Many practitioners working in specialities, such as Obstetrics and Gynaecology, Vascular Services, Cardiology, Urology and General Practice, use ultrasound with less extensive training than this, including some working in our affiliated teaching hospital. Here, junior physicians are awarded certificates and deemed competent to perform such scans unsupervised after observing 20 and performing five ultrasound investigations under supervision for paracentesis or pleural effusions. Nationally, many of our A & E colleagues (some of whom are non-medical) are trained to use ultrasound in their daily practice, and we would challenge the assumption that non-radiological specialists trained to conduct a limited range of investigations by such means where properly indicated produce less accurate reports than radiologists themselves in such circumstances. Indeed, we believe that the letter contains strong elements of professional protectionism that do not apply universally.
Most importantly from our perspective, the service is much appreciated by patients who would otherwise spenda considerable amount of the little time they have left travelling to and from the local hospital where they would wait in sometimes inappropriate settings to have their scans performed by an ultrasonographer or radiologist. The suggestion of a peripatetic ultrasound service is an interesting one, but our palliative medicine colleagues will appreciate that it is often very difficult to predict need and plan accordingly when patients' needs change as quickly as they do in the hospice setting.

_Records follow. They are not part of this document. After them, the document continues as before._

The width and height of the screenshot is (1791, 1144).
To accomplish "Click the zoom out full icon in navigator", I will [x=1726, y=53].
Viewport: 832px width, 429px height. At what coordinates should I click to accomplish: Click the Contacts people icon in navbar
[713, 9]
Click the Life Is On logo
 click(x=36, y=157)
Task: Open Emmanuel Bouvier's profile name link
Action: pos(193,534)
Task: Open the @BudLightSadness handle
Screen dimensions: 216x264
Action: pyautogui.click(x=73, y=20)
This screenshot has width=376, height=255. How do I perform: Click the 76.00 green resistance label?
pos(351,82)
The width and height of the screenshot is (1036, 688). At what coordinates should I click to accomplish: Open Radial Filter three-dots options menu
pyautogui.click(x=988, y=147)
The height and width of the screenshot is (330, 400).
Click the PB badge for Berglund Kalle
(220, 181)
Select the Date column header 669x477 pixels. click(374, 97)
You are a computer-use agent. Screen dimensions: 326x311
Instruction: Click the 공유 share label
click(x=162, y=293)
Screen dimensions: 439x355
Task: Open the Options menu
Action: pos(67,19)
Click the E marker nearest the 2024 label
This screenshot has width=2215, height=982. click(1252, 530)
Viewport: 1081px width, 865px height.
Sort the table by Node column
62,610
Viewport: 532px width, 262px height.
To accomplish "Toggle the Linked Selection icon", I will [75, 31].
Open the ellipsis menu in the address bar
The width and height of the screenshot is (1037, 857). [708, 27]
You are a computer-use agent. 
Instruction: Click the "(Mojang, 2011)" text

We believe that the provision of a limited range of ultrasound investigations for our palliative care patients ‘on site’ has demonstrated improvement in the quality of care previously delivered and reduced patient distress. The service we have described is both innovative and economically sound, and while we acknowledge that safety issues do need to be considered, we have seen no significant complications from paracentesis performed in the palliative care setting. We feel that the paper encourages other palliative care clinicians to reconsider their level of service provision and challenges-prevailing assumptions about what should and should not be provided by a specialist palliative care service. Hopefully it will also encourage service development and promote innovation in this important area of care, which must of course include consideration of individual professional boundaries and the need for new ways of working if patients' needs are to be met in the most appropriate manner.